The presentation includes the economics of horticulture. Horticulture and niche markets enable crop diversity in a world of commodity crops. Value chains at the local, regional, and export level are an important part of horticulture. Horticulture crops can be profitable for both smallholders and large commercial enterprises, favoring entrepreneurship, especially for small landholders and women, from California to Ghana.

However, there are a number of significant challenges affecting horticulture, including globalization, marketing, labor, environmental issues, urban encroachment, energy, water-usage, consolidation,  economic viability and lack of integrated agricultural extension systems. It poses the question of how to feed nine billion people under new environmental, economic, and political constraints.

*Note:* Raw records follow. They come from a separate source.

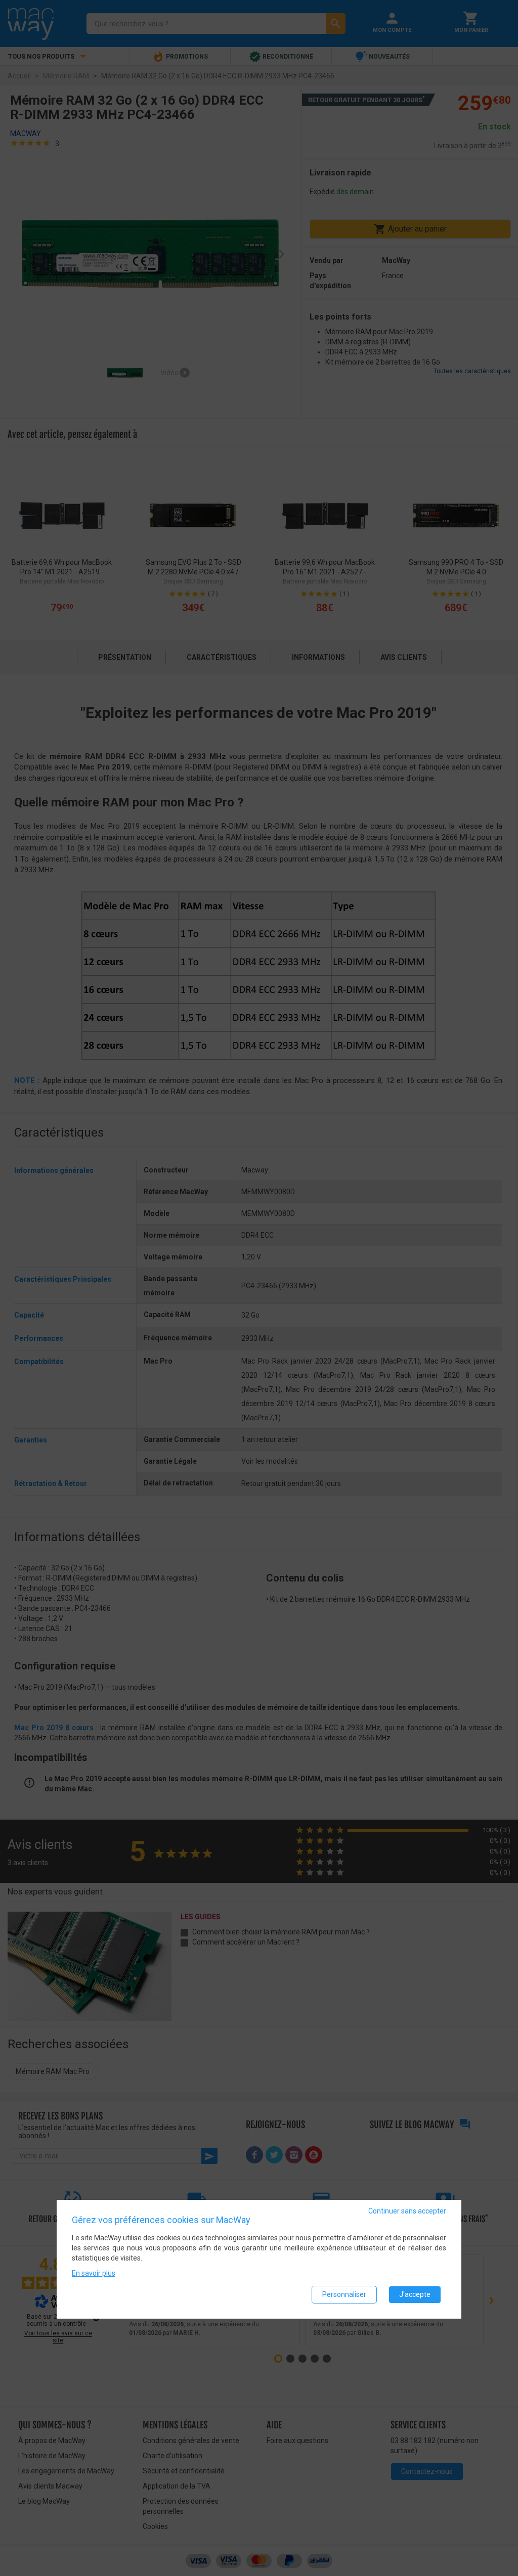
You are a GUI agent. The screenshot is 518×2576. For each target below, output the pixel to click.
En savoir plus (93, 2273)
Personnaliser (344, 2294)
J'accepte (414, 2294)
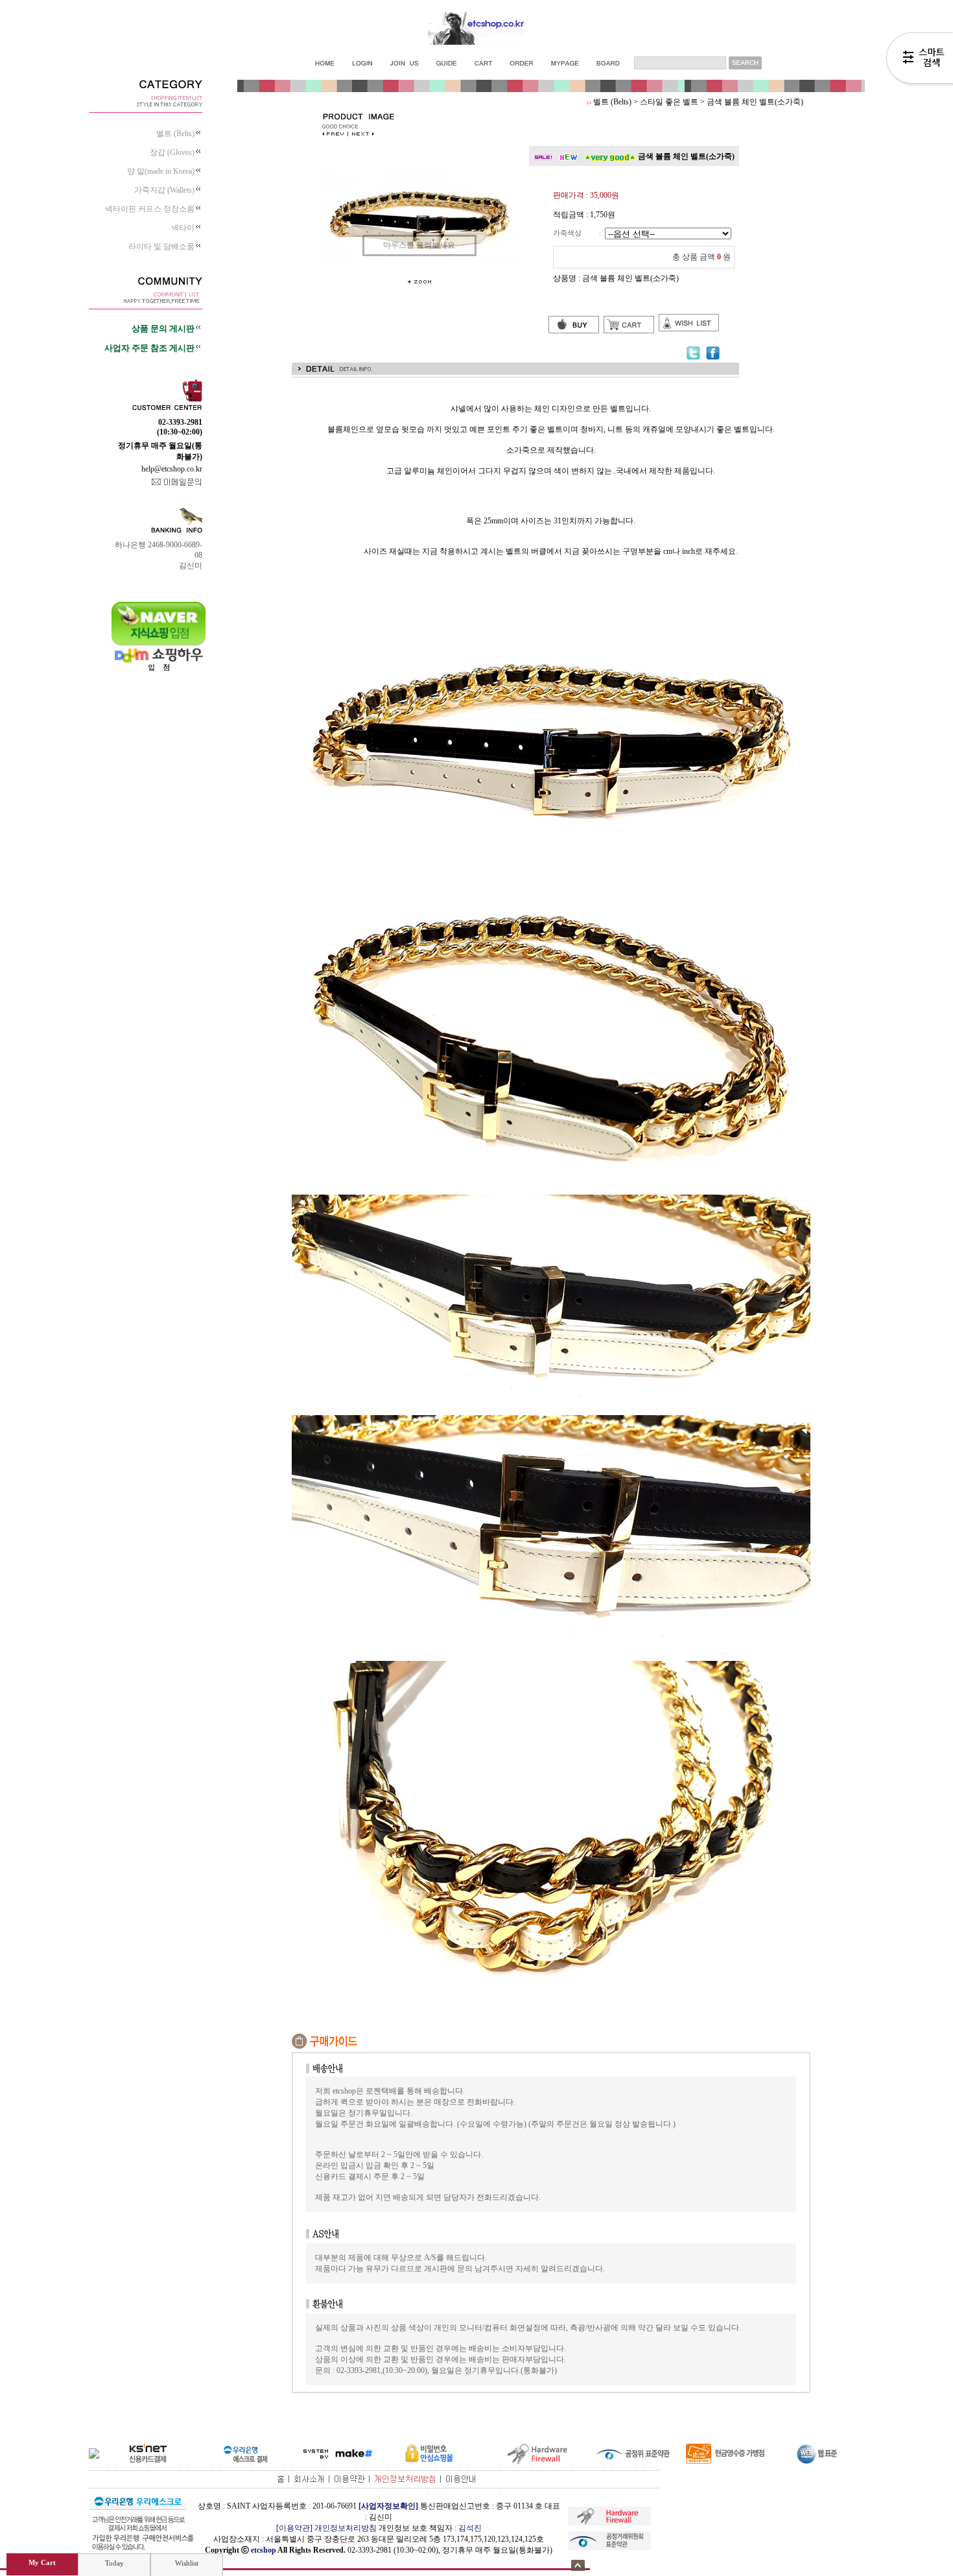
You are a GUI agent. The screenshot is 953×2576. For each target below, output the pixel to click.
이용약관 (294, 2528)
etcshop (263, 2550)
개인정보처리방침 (345, 2528)
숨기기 (578, 2565)
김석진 (470, 2528)
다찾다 (919, 60)
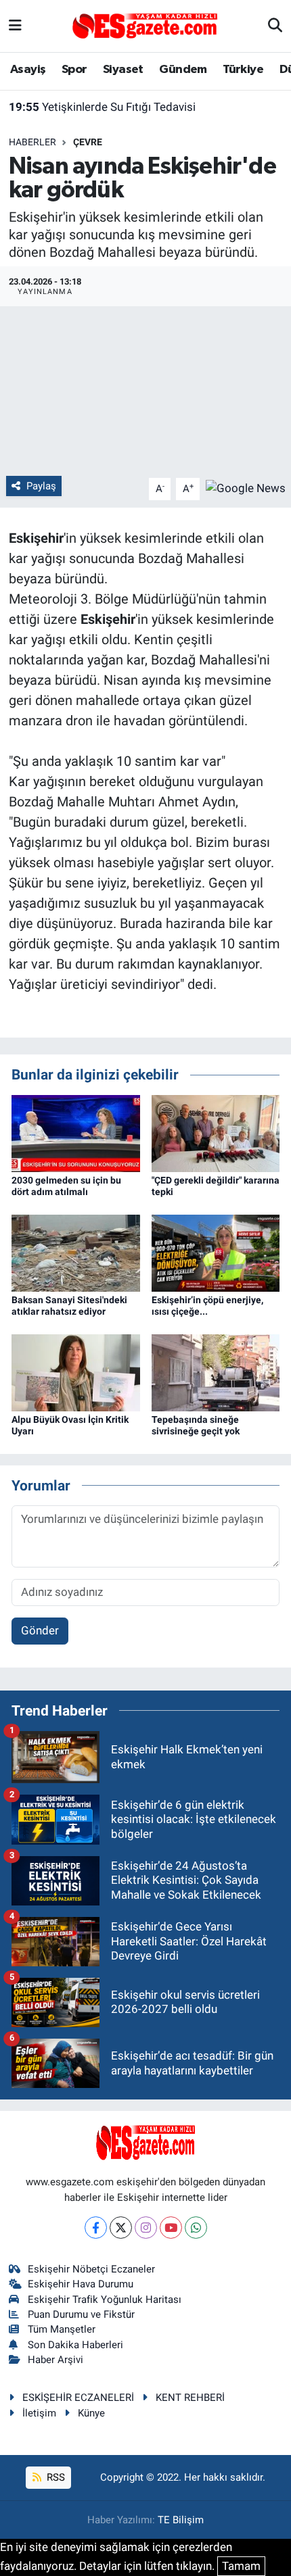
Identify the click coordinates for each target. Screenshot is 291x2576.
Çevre (87, 142)
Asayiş (27, 70)
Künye (91, 2413)
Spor (74, 70)
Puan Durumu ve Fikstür (81, 2314)
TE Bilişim (181, 2520)
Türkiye (243, 70)
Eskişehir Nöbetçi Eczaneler (91, 2269)
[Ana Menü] (15, 25)
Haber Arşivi (55, 2360)
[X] (121, 2227)
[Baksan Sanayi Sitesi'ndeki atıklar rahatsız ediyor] (76, 1252)
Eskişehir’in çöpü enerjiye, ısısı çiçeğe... (207, 1305)
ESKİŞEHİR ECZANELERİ (78, 2397)
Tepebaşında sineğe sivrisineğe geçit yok (196, 1425)
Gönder (40, 1630)
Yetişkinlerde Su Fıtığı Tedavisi (102, 107)
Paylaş (41, 486)
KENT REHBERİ (190, 2397)
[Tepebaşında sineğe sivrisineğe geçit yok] (216, 1371)
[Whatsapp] (196, 2227)
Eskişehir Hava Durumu (80, 2284)
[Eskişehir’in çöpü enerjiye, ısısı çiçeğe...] (216, 1252)
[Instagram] (146, 2227)
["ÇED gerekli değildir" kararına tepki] (216, 1132)
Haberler (32, 142)
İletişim (39, 2413)
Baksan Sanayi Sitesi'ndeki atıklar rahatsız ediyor (69, 1305)
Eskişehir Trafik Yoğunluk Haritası (104, 2299)
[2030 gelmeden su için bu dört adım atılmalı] (76, 1132)
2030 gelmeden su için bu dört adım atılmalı (66, 1186)
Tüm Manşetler (61, 2329)
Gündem (182, 70)
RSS (54, 2477)
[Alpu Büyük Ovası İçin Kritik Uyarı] (76, 1371)
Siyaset (123, 70)
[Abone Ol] (246, 488)
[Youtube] (171, 2227)
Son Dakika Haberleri (75, 2345)
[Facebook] (96, 2227)
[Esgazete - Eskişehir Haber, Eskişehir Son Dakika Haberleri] (144, 25)
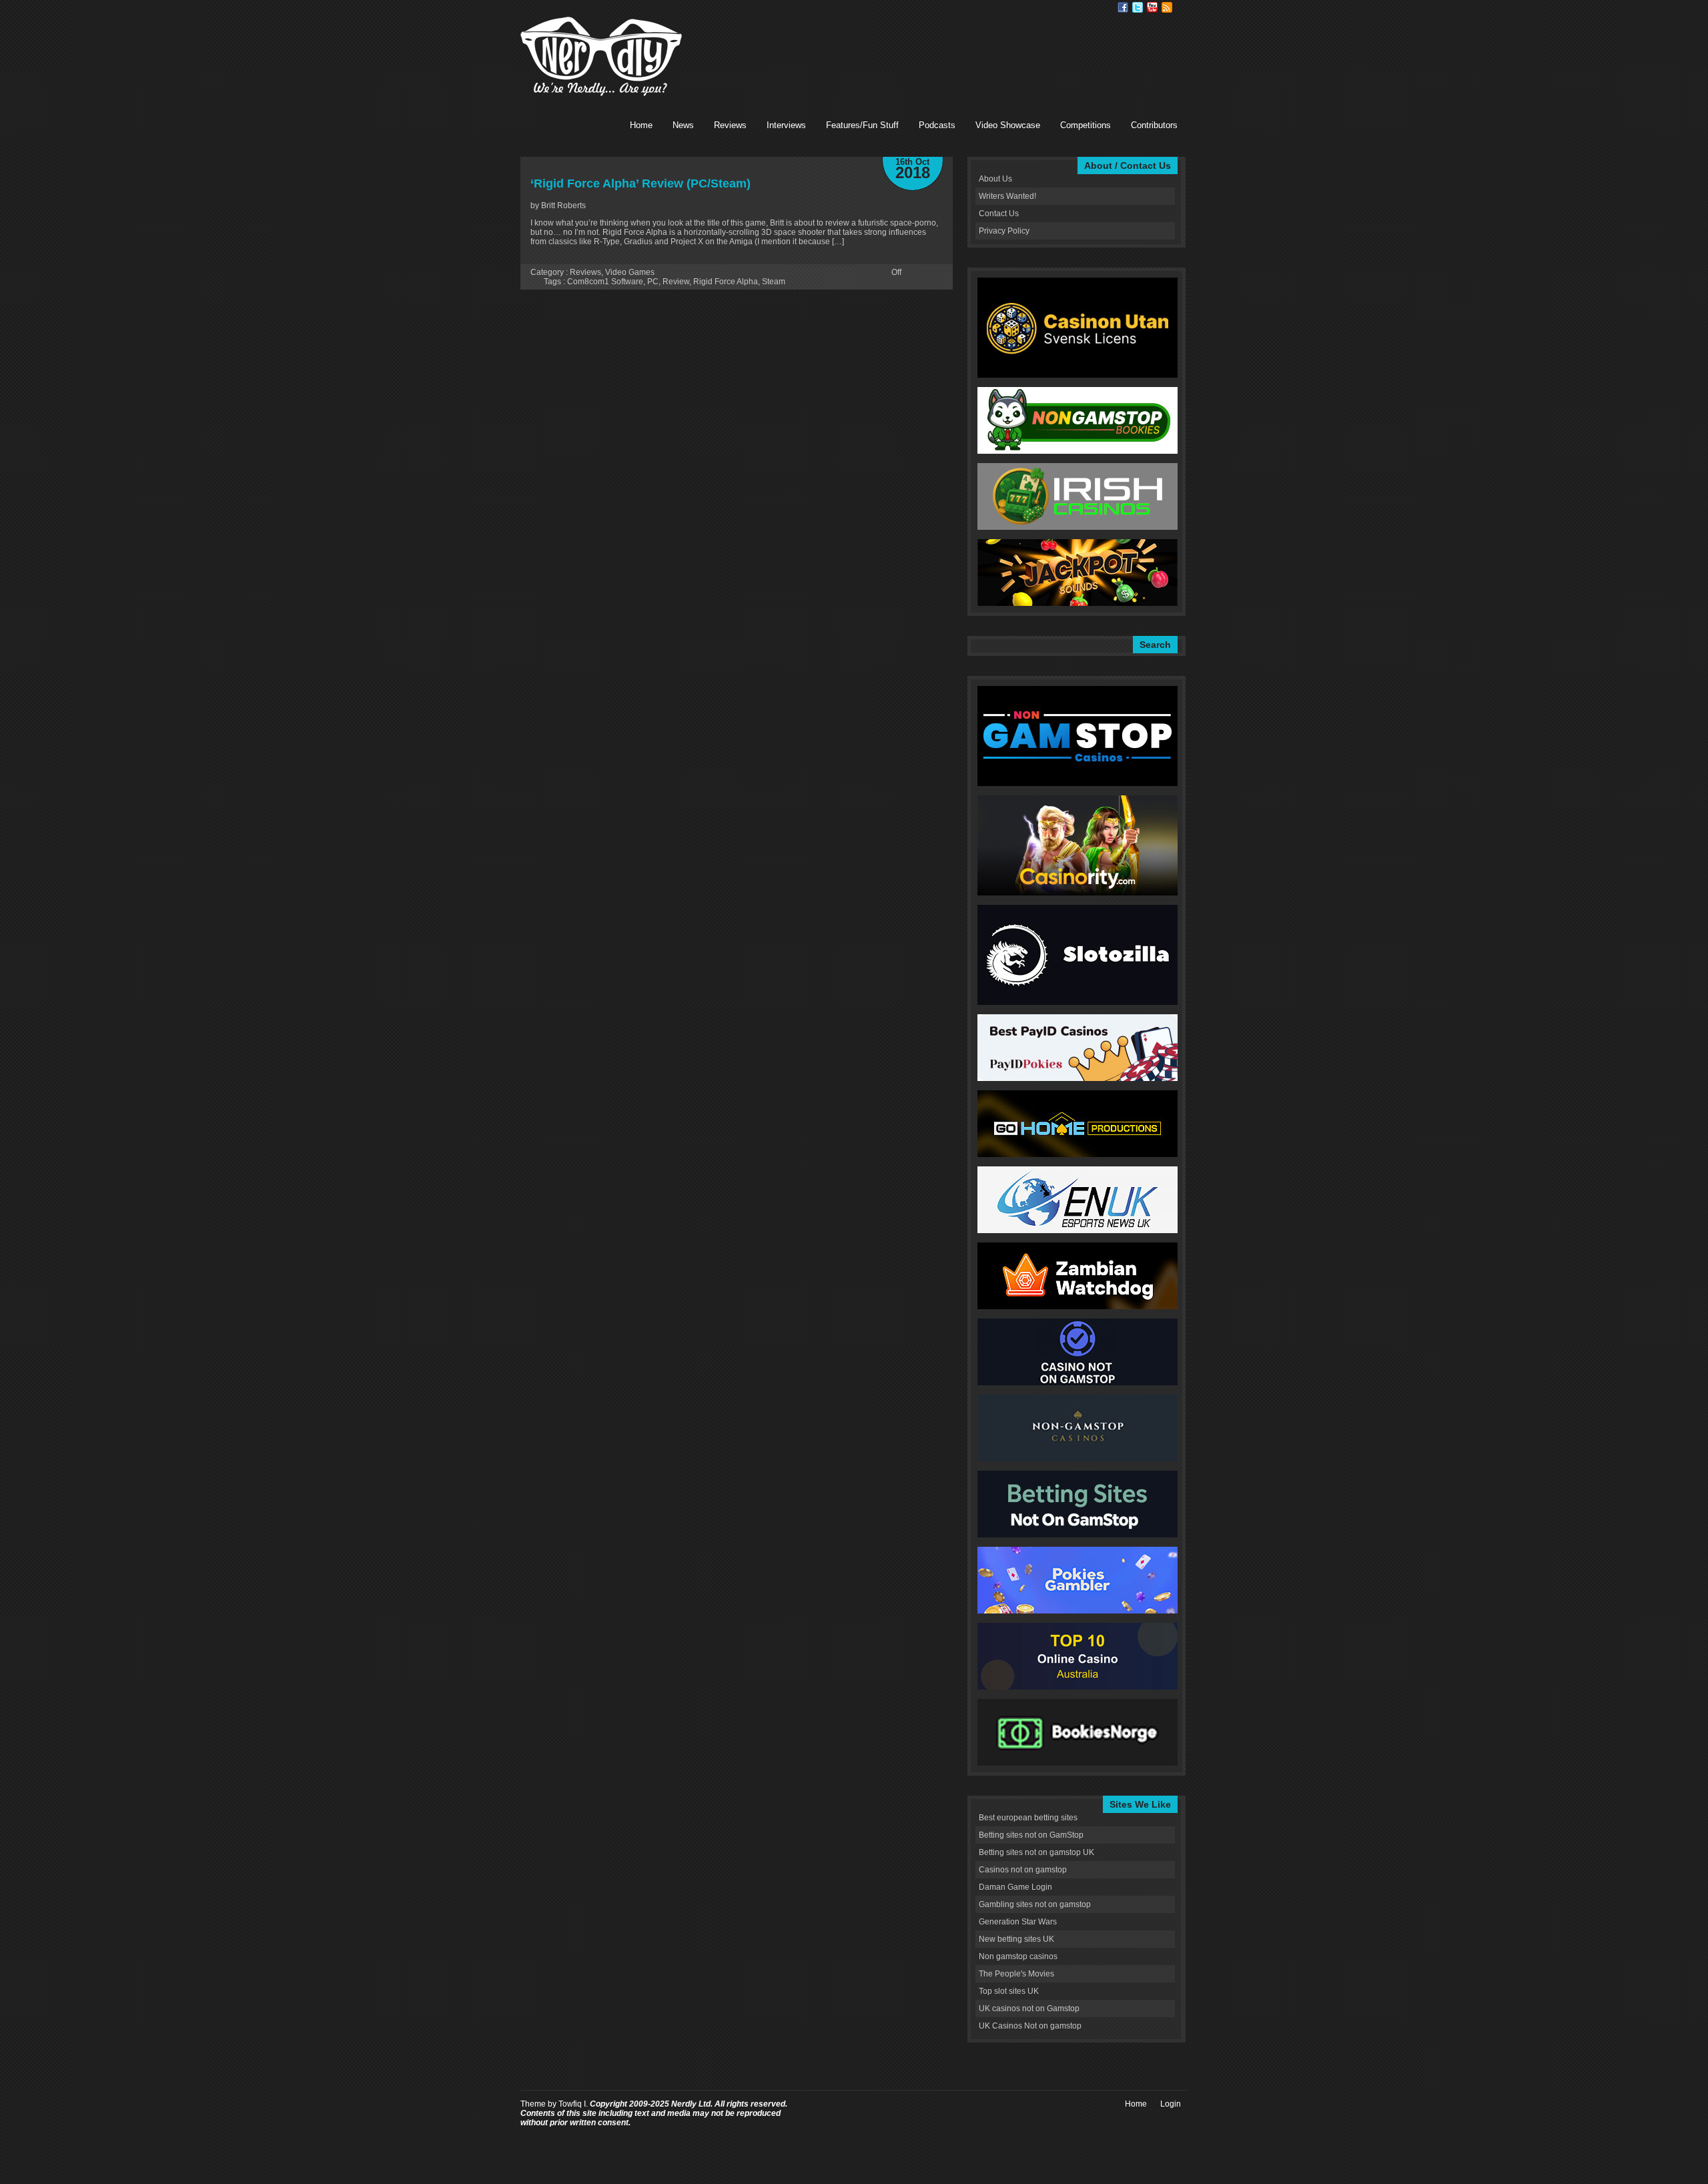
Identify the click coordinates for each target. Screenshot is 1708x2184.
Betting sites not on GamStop (1031, 1835)
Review (676, 281)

Despite these challenges, there are many opportunities for horticulture including consumers’ view of quality and the origin and safety of foods, growth in urban agriculture, and increased interest in food miles, community supported agriculture (CSA), Slow Food, and permaculture. Moreover, opportunities exist in the information and communications technology (ICT) field, from mobile money to providing weather alerts.

Producing higher yield horticultural crops is not enough, as there need to be value-added products. The focus should be shifted from subsistence to commercial small-farming, using a bottom-up, value-chain driven approach.

This presentation was part of the Horticulture Innovation Lab 2014 Annual Meeting, which took place March 17-21, 2014 in Hotel Real Intercontinental, Tegucigalpa, Honduras.